Generally, if an employee is injured on the job, their boss is expected to cover all medical expenses. To do this, they must claim damage from their insurance company, which can lead to higher insurance premiums in the future. As a result, bosses often discourage workers from reporting their injuries. Many subordinates agree out of loyalty to their employers, but regret the decision almost immediately.
What to do?
Always first inform your manager, Human Resources and your union representative (if you have one) whenever an injury or illness occurs. The longer you wait, the harder it will be to get the treatment and benefits you are entitled to. If your manager asks you not to report the incident, let them know that you simply want to follow the established procedure.

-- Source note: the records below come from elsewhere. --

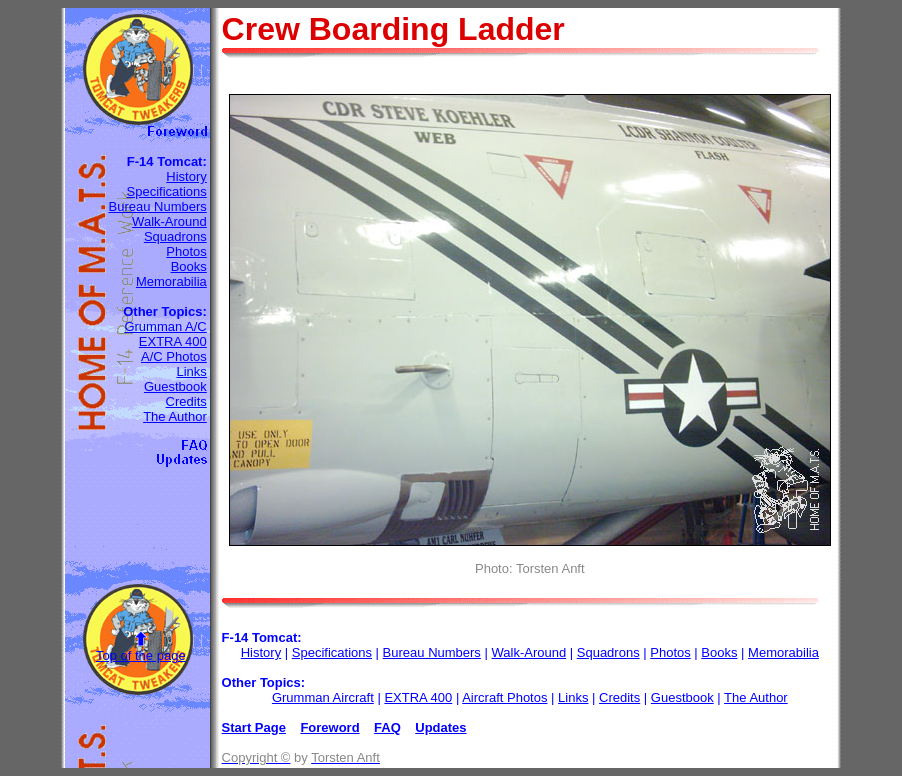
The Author (175, 416)
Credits (186, 401)
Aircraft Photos (504, 697)
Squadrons (175, 236)
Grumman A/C (165, 326)
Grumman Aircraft (323, 697)
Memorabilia (171, 281)
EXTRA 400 (173, 341)
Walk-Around (169, 221)
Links (191, 371)
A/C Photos (174, 356)
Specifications (167, 191)
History (186, 176)
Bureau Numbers (157, 206)
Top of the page (141, 655)
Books (189, 266)
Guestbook (175, 386)
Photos (186, 251)
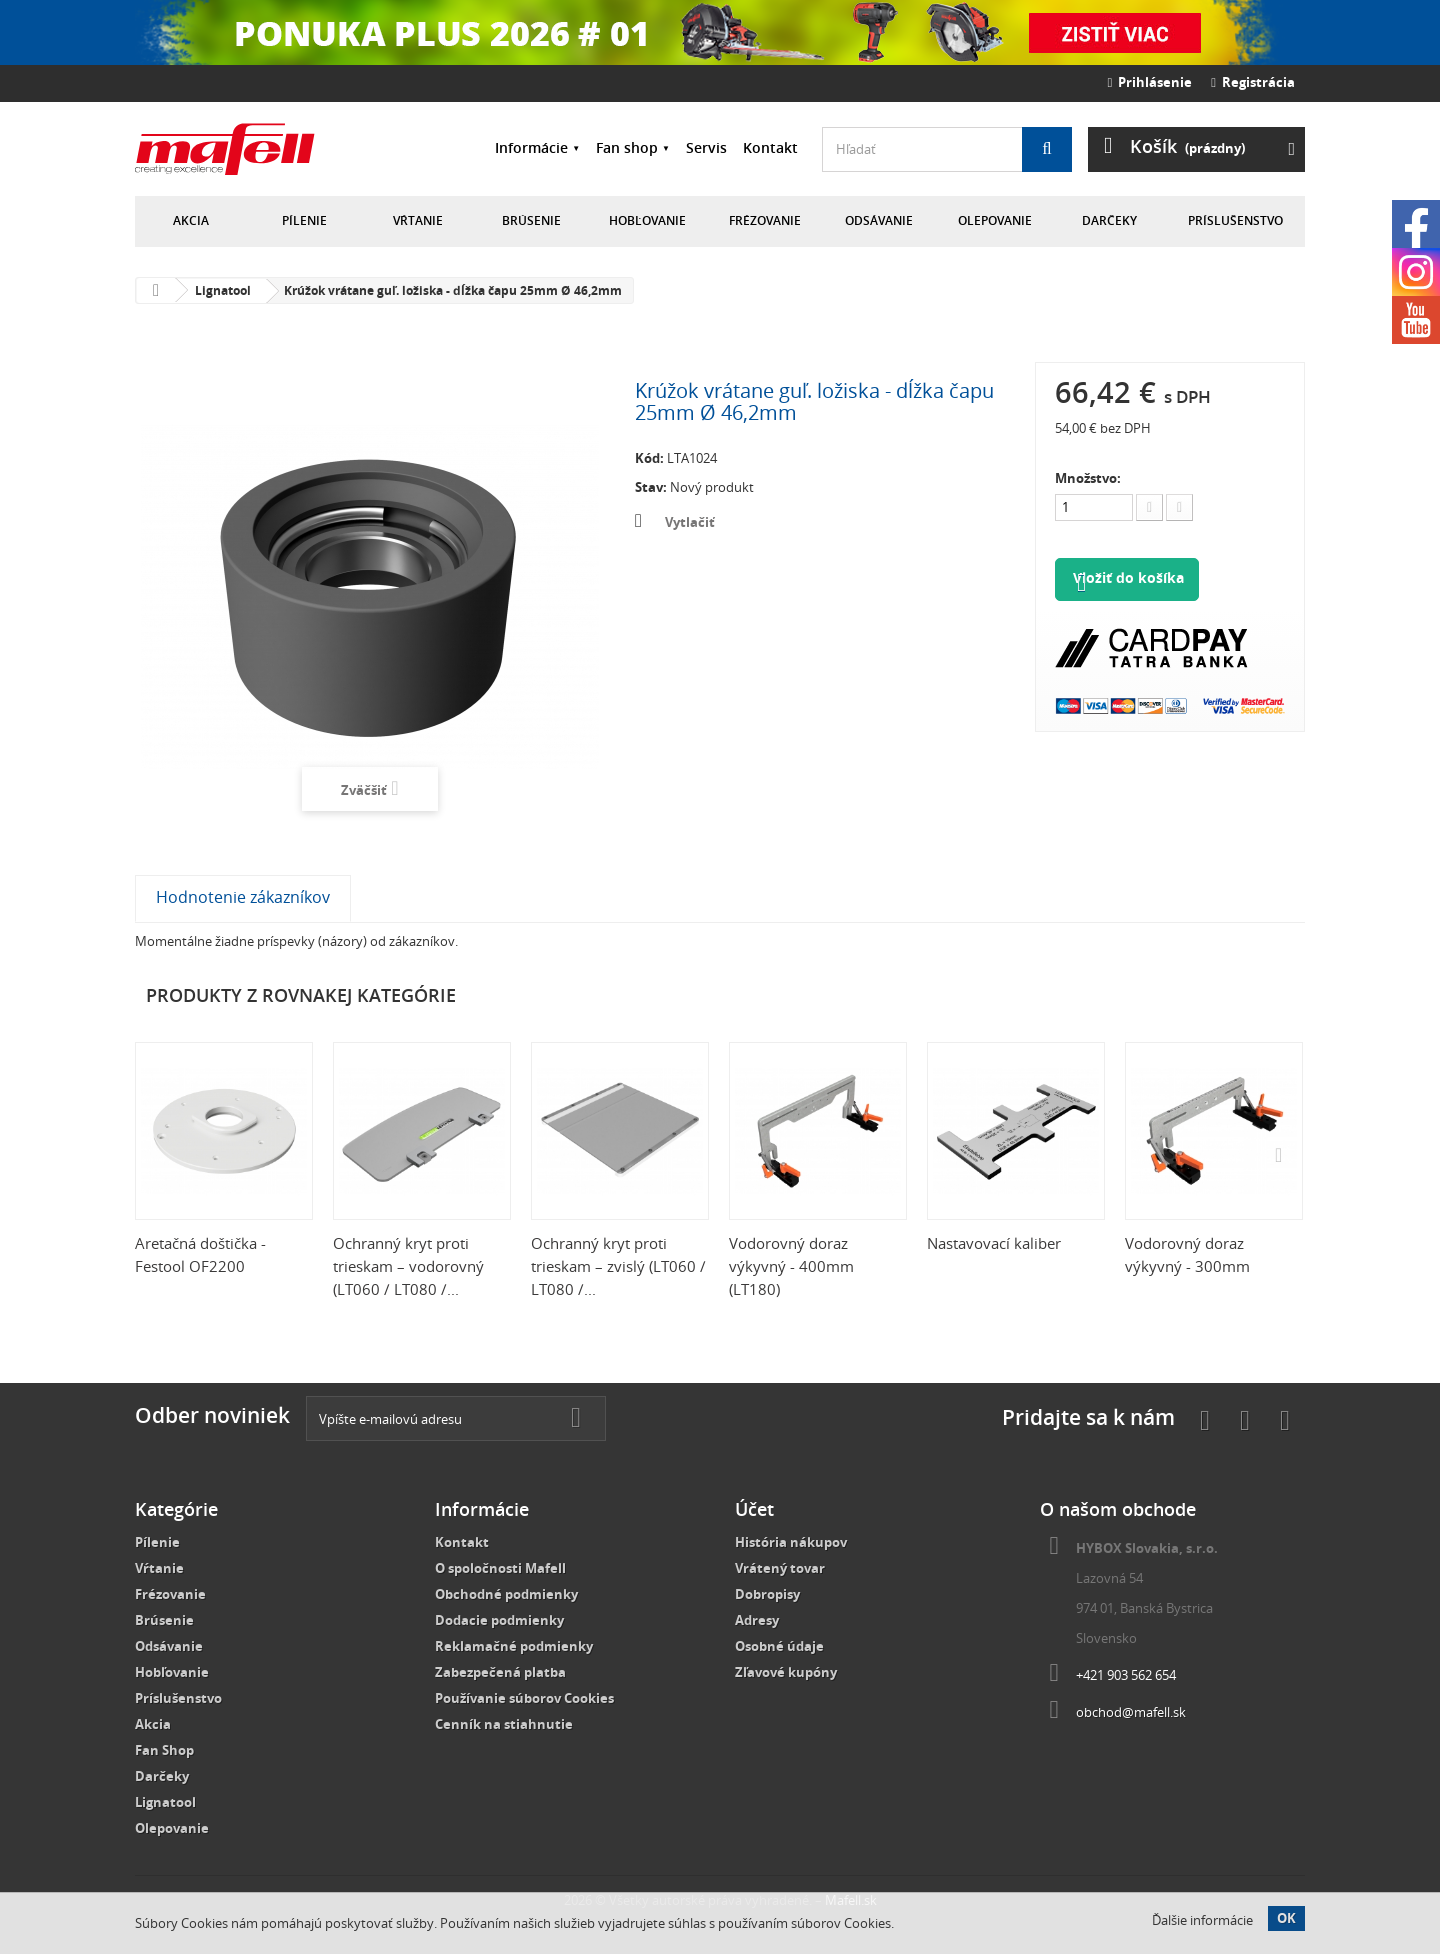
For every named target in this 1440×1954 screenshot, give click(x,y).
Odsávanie (879, 220)
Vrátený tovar (780, 1568)
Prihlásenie (1150, 82)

This process begins with the Employee’s Claim for Workplace Injury Benefits form, which must be completed and returned to your manager as soon as possible after the accident. Make sure you get a copy of the report and that it includes any information that might strengthen your entitlement to benefits, such as: B. the names of employees who may have witnessed the incident.
In addition to medical care, an injured employee may be eligible for temporary or permanent disability assistance and occupational rehabilitation, all of which are carefully considered before being denied or approved. If your right to one of these benefits is denied, you can appeal the decision in court. At this point, it is highly recommended that you seek the advice of a worker’s compensation attorney.
How can you help?
The most common reason for denial of claims for damages is that they are not submitted on time. New laws have shortened many deadlines, and workers who do not make a claim shortly after their work-related injury may not be entitled to compensation. An experienced workers’ compensation attorney knows the laws regarding coverage in your state and can file a claim on your behalf.
What will they need from you?
The first thing a legal counsel will request is a copy of the Employee’s Claim for Industrial Injury Benefits form. He or she will also ask you for an accurate record of your injury or illness, including days missed, dates of medical treatment, miles traveled or expenses incurred for medical treatment, and any medical and prescription expenses. The more accurate your records are, the stronger your case will be.
Before the law firm accepts your case, lawyers will review all the facts of your work injury. Be aware that filing a false claim is a felony, a felony in some states. The injury must have occurred at work. Worsening of an old or pre-existing condition may not entitle you to disability, disability, or vocational rehabilitation. However, if you get injured at work, it’s important to follow the right steps. Early missteps can result in being denied the treatment and support to which you are legally entitled.